Spend an extended period of time with one, and the Golf R starts to feel like a friend. And like all friends, you’re aware that it has faults – mainly with the cabin that’s obsessed about you swiping, scrolling, zooming and talking to an art form, while all the driver wants is to have his commands converted into a job well done, with no delay and no distraction. We’ve griped about this infotainment system already.
The in-cabin disappointments you can learn to live with. And it’s worth doing so, when the reward is a car that’s so good to drive. Become familiar with what the various drive modes can do and you get to experience the breadth and depth of the Golf R’s abilities.
Accelerating hard out of third-gear sweepers, the progressive torque transfer loads up the rear wheels, begging them to unhinge. Through second-gear bends tackled at nine-tenths, turn-in instantly alters the balance from near-understeer to near-oversteer, with the emphasis on ‘near’.
Yes, it’s proudly a Golf – the DNA is still there. But it’s very much a Golf R. When you think, see and feel ‘Golf’ your subconscious will automatically prepare you for certain familiar Golf characteristics: early understeer and some steering fight, for instance. But this Golf R moves the game on. Early understeer? Not at all. True, depending on the selected drive mode, one end of the car will eventually cave in to the law of physics. But it ain’t the front.
Late apexing for an early straight-line exit? No need to recap that forgotten geometry lesson. In the R, braking, turning in and accelerating are three scalable stages of the same smooth, uninterrupted curve. That’s what the uprated four-wheel-drive system, the new rear-axle side-to-side diff lock, the adaptive dampers and the software inputs co-ordinated by the Driving Dynamics Manager do for you.
What about the wagon?
Despite a longer wheelbase and rear overhang not to mention the added weight, you can still have an awful lot of fun in the Golf R Estate. It’s also available with the Performance Pack, but even without it, our DCC equipped test car could still paint a large grin across our faces.

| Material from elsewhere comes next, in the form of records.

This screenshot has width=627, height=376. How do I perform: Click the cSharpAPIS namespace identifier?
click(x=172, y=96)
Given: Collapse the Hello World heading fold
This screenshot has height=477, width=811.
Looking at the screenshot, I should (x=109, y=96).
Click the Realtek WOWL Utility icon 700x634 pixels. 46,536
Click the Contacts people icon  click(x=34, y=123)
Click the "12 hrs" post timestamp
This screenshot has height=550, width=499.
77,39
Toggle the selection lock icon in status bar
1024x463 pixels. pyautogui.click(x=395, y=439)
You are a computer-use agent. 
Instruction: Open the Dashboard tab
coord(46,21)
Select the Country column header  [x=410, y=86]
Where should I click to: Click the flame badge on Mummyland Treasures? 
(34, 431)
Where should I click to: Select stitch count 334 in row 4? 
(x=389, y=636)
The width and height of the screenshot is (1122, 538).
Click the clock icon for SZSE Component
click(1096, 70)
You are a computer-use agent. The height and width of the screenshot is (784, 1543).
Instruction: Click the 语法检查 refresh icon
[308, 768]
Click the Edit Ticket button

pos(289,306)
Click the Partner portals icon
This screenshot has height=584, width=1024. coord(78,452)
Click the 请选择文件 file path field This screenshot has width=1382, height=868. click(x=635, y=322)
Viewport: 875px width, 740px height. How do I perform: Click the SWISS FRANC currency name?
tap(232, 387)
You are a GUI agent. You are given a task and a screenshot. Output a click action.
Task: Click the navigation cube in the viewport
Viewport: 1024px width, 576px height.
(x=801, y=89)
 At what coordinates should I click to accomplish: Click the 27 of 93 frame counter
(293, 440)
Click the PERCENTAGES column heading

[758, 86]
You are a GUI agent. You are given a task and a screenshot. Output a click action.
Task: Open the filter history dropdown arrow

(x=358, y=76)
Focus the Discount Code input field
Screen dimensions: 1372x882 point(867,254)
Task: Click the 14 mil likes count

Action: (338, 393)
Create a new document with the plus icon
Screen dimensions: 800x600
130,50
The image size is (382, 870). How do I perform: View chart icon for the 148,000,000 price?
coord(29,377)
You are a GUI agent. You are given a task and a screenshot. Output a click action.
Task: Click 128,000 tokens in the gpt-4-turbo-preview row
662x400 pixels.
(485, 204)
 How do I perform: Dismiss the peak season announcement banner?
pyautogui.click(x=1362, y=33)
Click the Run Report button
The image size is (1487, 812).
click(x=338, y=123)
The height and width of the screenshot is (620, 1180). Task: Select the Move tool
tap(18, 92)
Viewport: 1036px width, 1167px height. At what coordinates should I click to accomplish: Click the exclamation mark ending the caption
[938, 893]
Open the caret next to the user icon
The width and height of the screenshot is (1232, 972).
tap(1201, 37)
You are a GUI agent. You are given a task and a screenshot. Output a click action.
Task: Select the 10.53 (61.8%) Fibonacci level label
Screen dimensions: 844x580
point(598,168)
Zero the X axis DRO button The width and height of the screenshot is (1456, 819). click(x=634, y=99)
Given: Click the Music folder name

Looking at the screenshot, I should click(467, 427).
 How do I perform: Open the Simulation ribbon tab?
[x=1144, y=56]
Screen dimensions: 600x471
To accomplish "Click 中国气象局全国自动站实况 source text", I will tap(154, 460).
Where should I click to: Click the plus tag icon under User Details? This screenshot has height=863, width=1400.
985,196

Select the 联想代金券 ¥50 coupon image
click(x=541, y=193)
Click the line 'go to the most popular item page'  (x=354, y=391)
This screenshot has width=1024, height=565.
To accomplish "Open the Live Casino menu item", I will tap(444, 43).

Naturally, it’s a little slower taking 4.9 seconds to get from 0-62mph and it’s not quite as keen to change direction as the hatch. Even so, it still has the same dependable front end and gently arcing rear that makes the hatch so much more entertaining than its predecessor.
Given the vastly superior boot and usefully increased rear passenger space, it’s an easy pick for anyone that appreciates the extra practicality.
VW Golf R: verdict
Quantifiably quicker and more sure-footed, the 316bhp jack-of-all-trades is first and foremost awesome on back roads. The new Golf R is less demanding than the GTI but even more fun. And for speed, on every kind of road, it’s on another level.
It might be the most exciting Golf R yet, but it is still at heart a Golf R. That means it forgoes ultimate thrills for an easier-going nature on the everyday grind, something we suspect many potential buyers will be glad of.